Она закивала головой, платок сполз ей на плечи.
— Мама, ты хочешь, чтобы я женился на татарке?
— Ты у меня хороший сын, — повторила она и замолчала надолго.
Что-то больно тронуло в нем долгое ее молчанье, и он порывисто взял ее руку и, приложив, притиснув ее ко лбу, к глазам, сказал быстрым тихим шепотом:
— Я все сделаю так… как ты хочешь, как тебе лучше!..
— Не знаю. — Она покачала головой. — А я… может, старая, может… не знаю. Только хочется мне со снохой — родным человеком она мне станет, дочкой — хочется мне с родным человеком говорить на родном языке. Может, очень я старая…
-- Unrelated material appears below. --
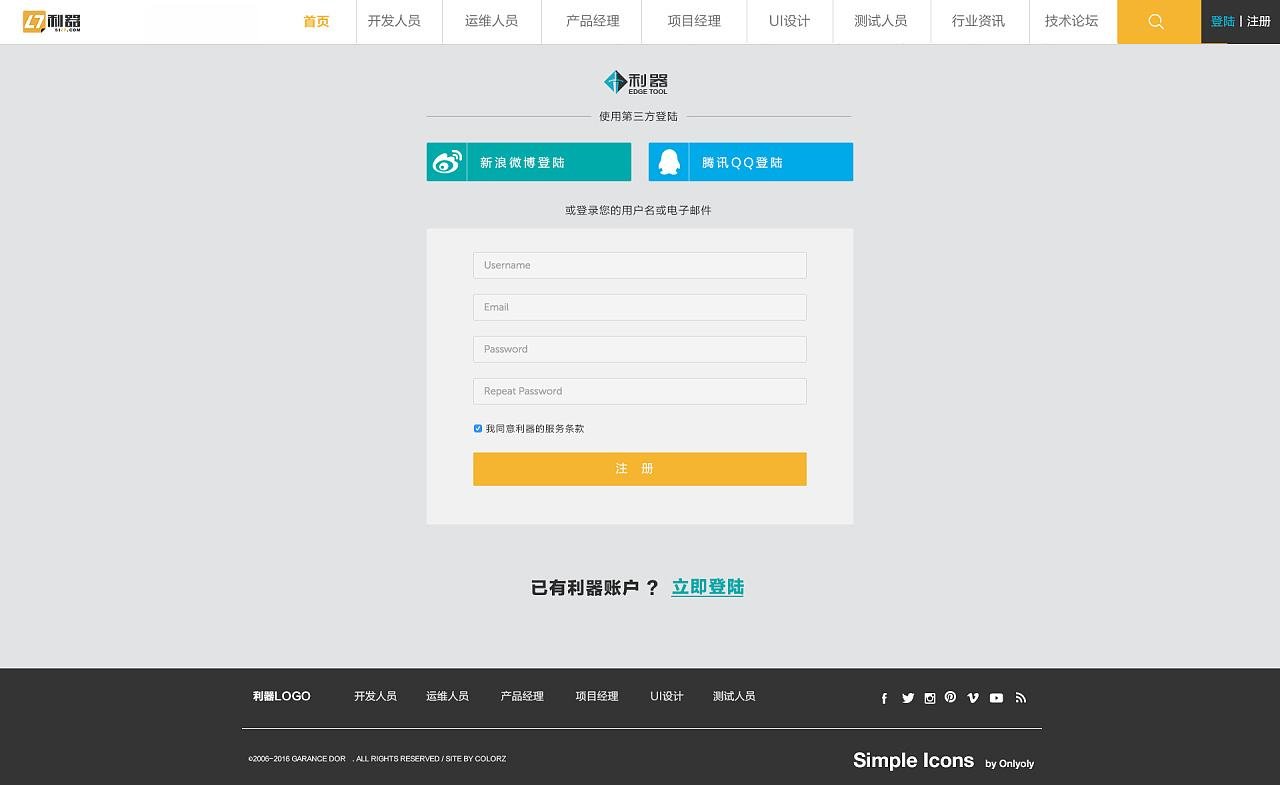The height and width of the screenshot is (785, 1280).
Task: Click the Username input field
Action: pos(639,265)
Она знает, подумал он, она знает, что Жанна здесь.
Ведь как хорошо ты говорила с той, кого сестрой называла. Ты умная, как умно ты сказала сейчас о родном человеке, о дочке… Ведь Жанна была тебе как дочь. Как умно, как хорошо могла бы ты сказать хоть немного о Жанне!
— Как решишь, пусть так и будет, — услышал он и подумал, что не-ет, нет, тут он с а м не решит. (Это не только мое, но еще и т в о е!)
Об отце у нас тоже никогда не было разговоров, и она знает, что отец здесь и как он и кто он теперь. И тут без тебя я ничего не решу, мама…
Они попили чаю и сели, мать укуталась в шаль и — на диван, Рустем опустился на пол возле ее ног.
— Мы послушаем радио, — сказал он, — сейчас я настроюсь на Казань.
Он поднялся и включил приемник, и когда донеслась татарская музыка, опять сел возле ног матери.
Это была древняя песня, может быть, ее пели еще булгары, и не было еще татар, и русские не ходили воевать камские и волжские берега… это была древняя и грустная песня.
— Ты у меня хороший сын, — сказала мать, — разве же я не счастливая?
Не хотела она грустить!
— Не такой уж и не всегда я был хороший. Всякое ж было. Только ты всегда меня прощала.
— Хороший сын, — упорно повторила она, будто ничего и никогда у нее не было хорошего, а он единственный.
— Всегда прощала, — упорно повторил он. — Почему ты не хочешь простить отца? — быстро сказал он.
Она не изменилась в лице.
Ты не жестокая, подумал он, и ты сама думаешь о том и ждешь, что тебя спросят и сейчас вот ждала и…
…не изменилась в лице.
— Я взрослый человек, мама, и много кое-чего могу в жизни. Но ведь тут… ничего я не могу!
— Ты не можешь, — отозвалась мать, и вроде бы довольство мелькнуло в ее голосе, голос вроде бы окреп. — Я могу. Я все могу и всегда все могла. Мне трудно было работать и растить вас. Ему трудно было воевать. Я вынесла это…
Ты вынесла еще веру в него, это не легче.
— А он не поверил. Может быть, он сильным себя признавал, когда я была слаба…
— Дальше я все знаю, — тихо сказал он. «Какое у тебя сердце, какие в тебе силы?» — подумал он. — Может, ты просто очень терпеливая? — сказал он.
— Терпеливая, — усмехнулась она, и горечь послышалась в ее голосе. — С малых лет учили меня терпению, как учили твою бабку, прабабку. Даже если ты сильна и многое можешь… молчи и терпи. — Она положила ладонь ему на шею, он приподнялся на колени, она обняла рукою его шею. — Он не поверил, что четыре года я могла одна и работать, и вас кормить, одевать. Нет, не терпеливая я. Если бы я стерпела его неверие… он бы остался.
— Пусть бы он оставался! — вырвалось у Рустема.
Оставался… Он бы остался, и нам, сыновьям, было бы лучше — у нас был бы отец! И мы долго — а может, и никогда — не знали бы, что далось это слезами, долготерпением матери.
— Прости, — сказал он, гладя ее руку, — прости…
— Ты думаешь, у меня глухое сердце? И никогда не любило? И ничего не помнит?